Small molecule treatments are then applied on day 3 and day 4.5 in order to activate or inhibit several key signaling pathways. Day 3 treatment modulates BMP and TGF-β signaling. BMP signaling has been shown to play an important role in the specification of ectoderm (813). Here, BMP signaling is activated in order to promote induction of non-neural ectoderm. Since TGF-β signaling has been shown to promote the induction of mesoderm and endoderm (1416), SB-431542, a TGF-β inhibitor, is applied to block mesoderm and endoderm formation.

It is important to note that BMP signaling, while essential for non-neural ectoderm induction, needs to be attenuated in order to guide induction of pre-placodal epithelia (12, 1720). In this system, LDN-193189 serves as a BMP inhibitor. FGF signaling has been shown to be critical for pre-placodal induction (12, 1820). The co-application of FGF and LDN-193189 on day 4.5 promotes induction of pre-placodal epithelia. FGF signaling further plays a role in specification of the otic-epibranchial placode domain (2122).

### EXERCISE DIRECTIONS
Answer these questions about the excerpt on signaling treatments above:
(a) What kind of inhibitor is SB-431542?
(b) On which day are FGF and LDN-193189 applied together?
(c) Beyond pre-placodal induction, what further role does FGF signaling play?

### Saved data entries
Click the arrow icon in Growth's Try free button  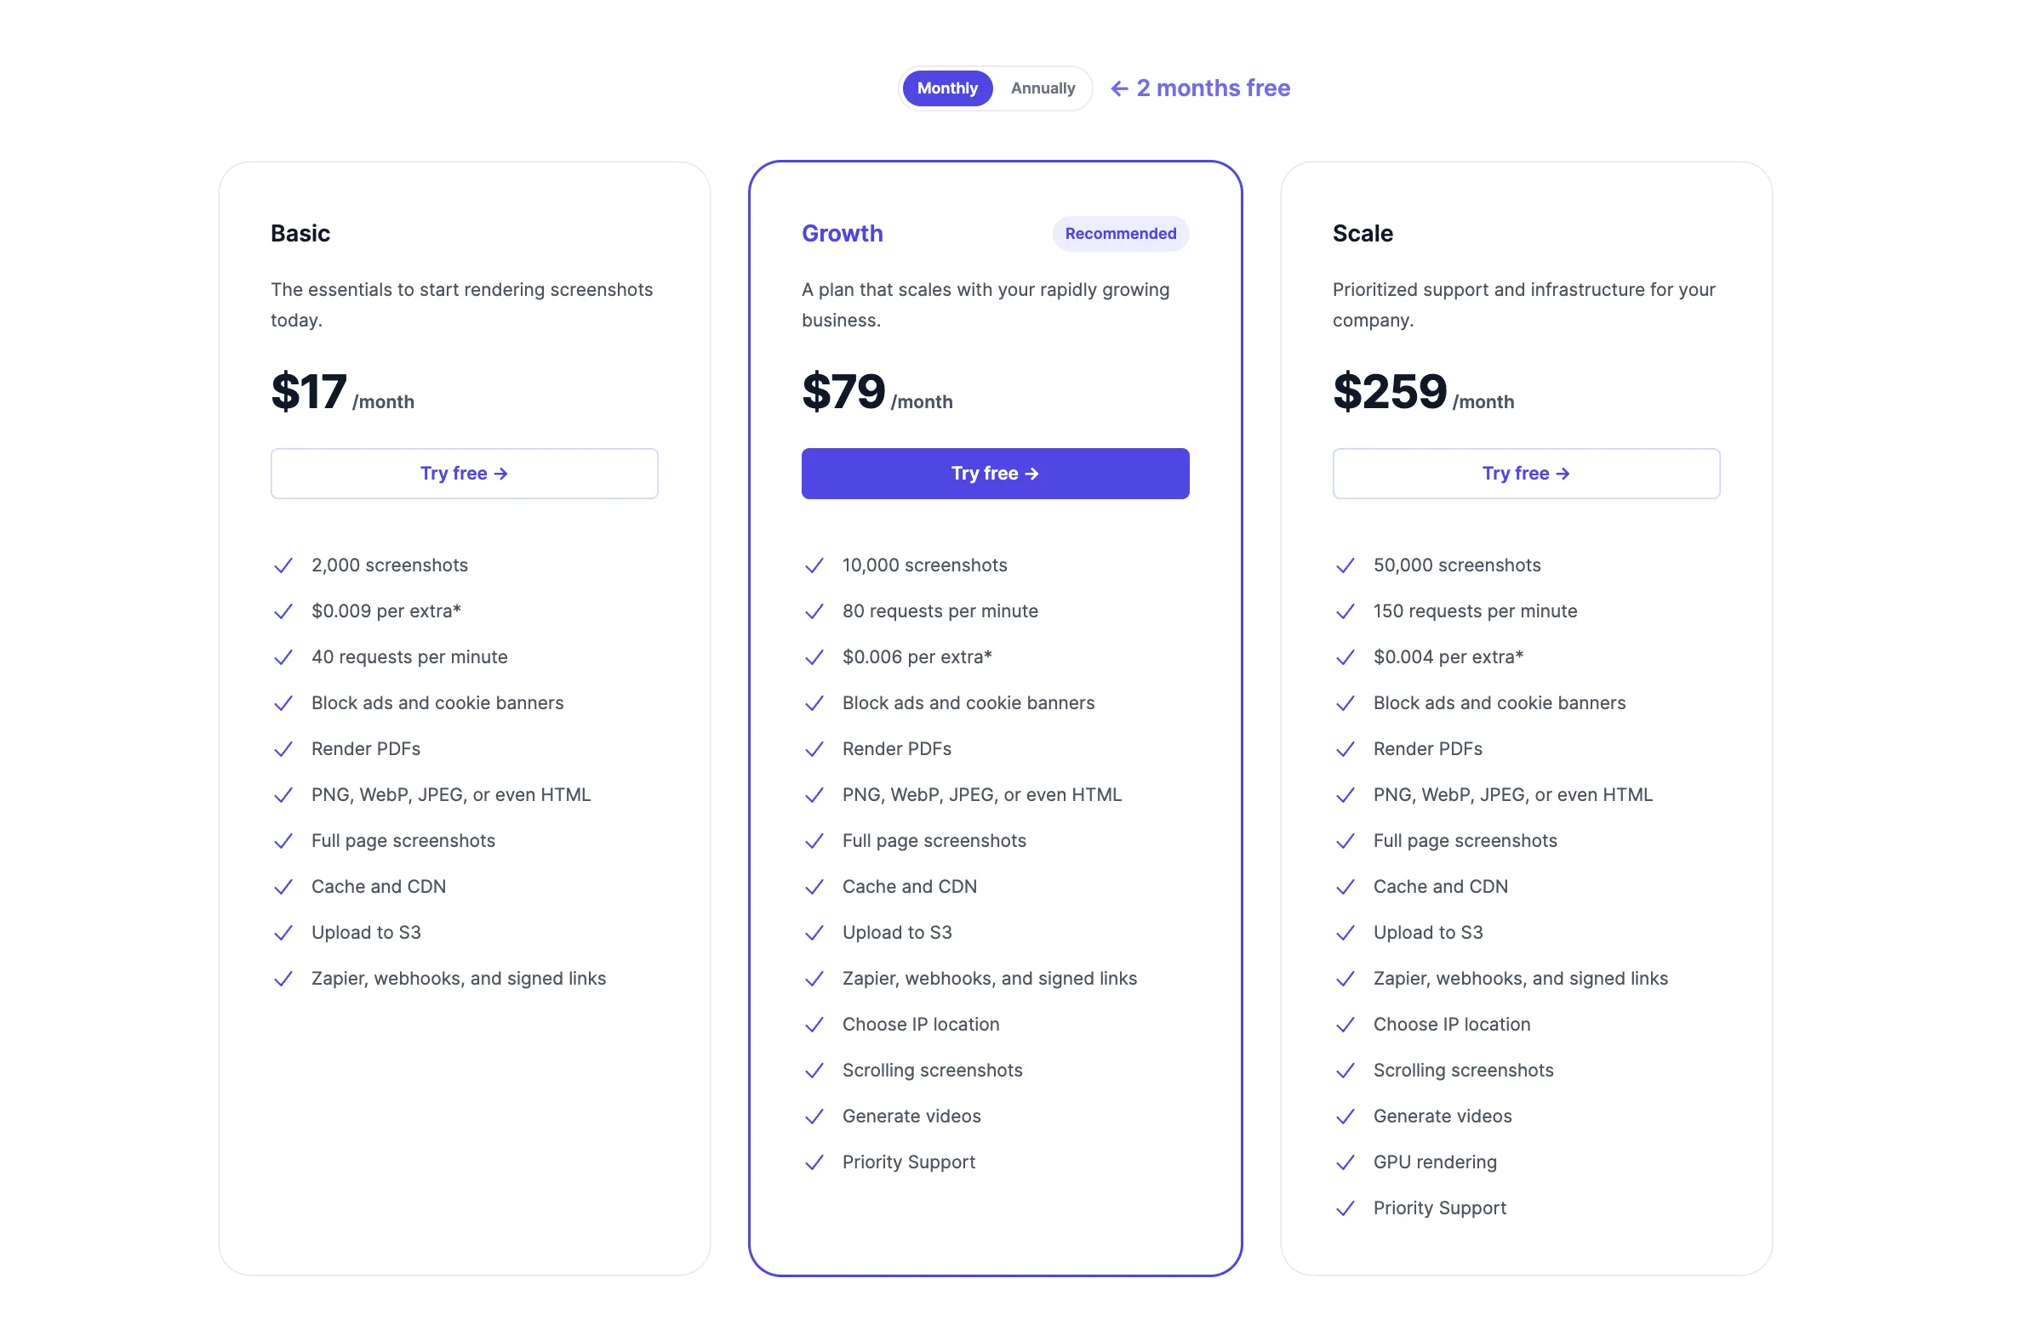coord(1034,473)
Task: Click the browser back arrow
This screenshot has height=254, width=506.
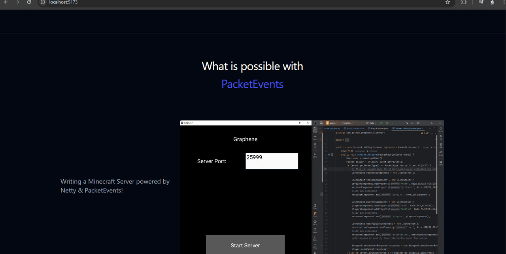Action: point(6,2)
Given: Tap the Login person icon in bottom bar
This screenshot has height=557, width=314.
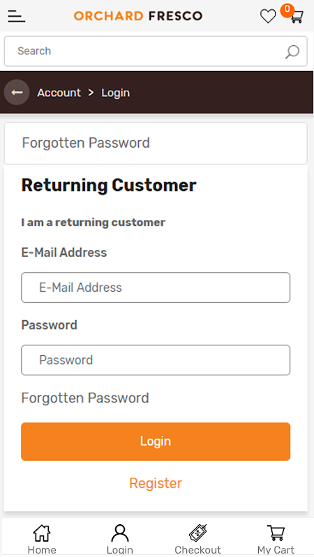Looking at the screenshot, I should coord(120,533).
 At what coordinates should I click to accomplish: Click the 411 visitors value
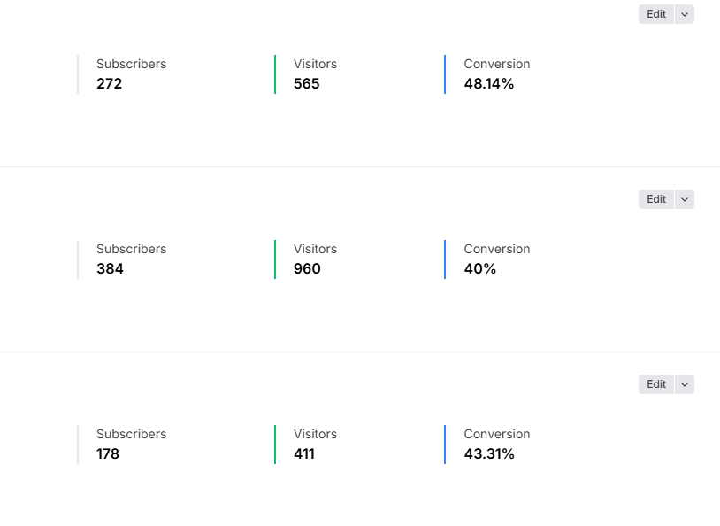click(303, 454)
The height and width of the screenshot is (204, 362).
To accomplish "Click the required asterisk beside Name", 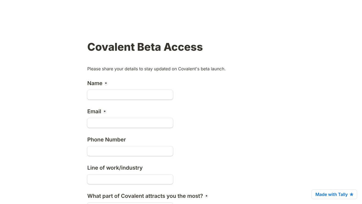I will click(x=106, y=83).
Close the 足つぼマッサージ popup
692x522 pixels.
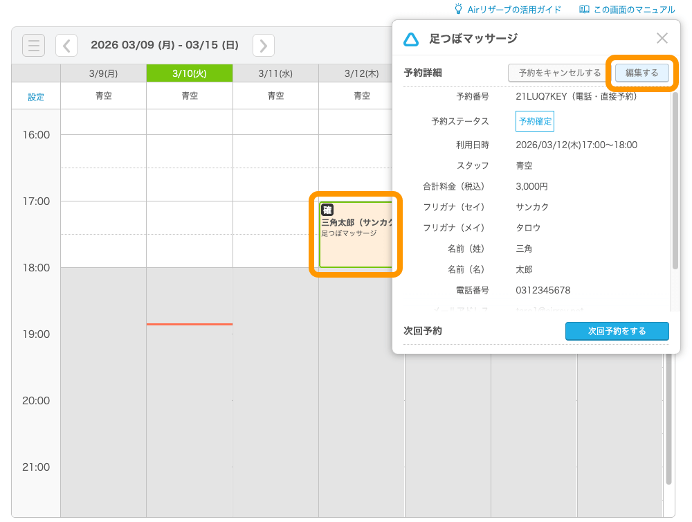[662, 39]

### RESPONSE TO THE TASK
(a) A TGF-β inhibitor.
(b) Day 4.5.
(c) It plays a role in specification of the otic-epibranchial placode domain.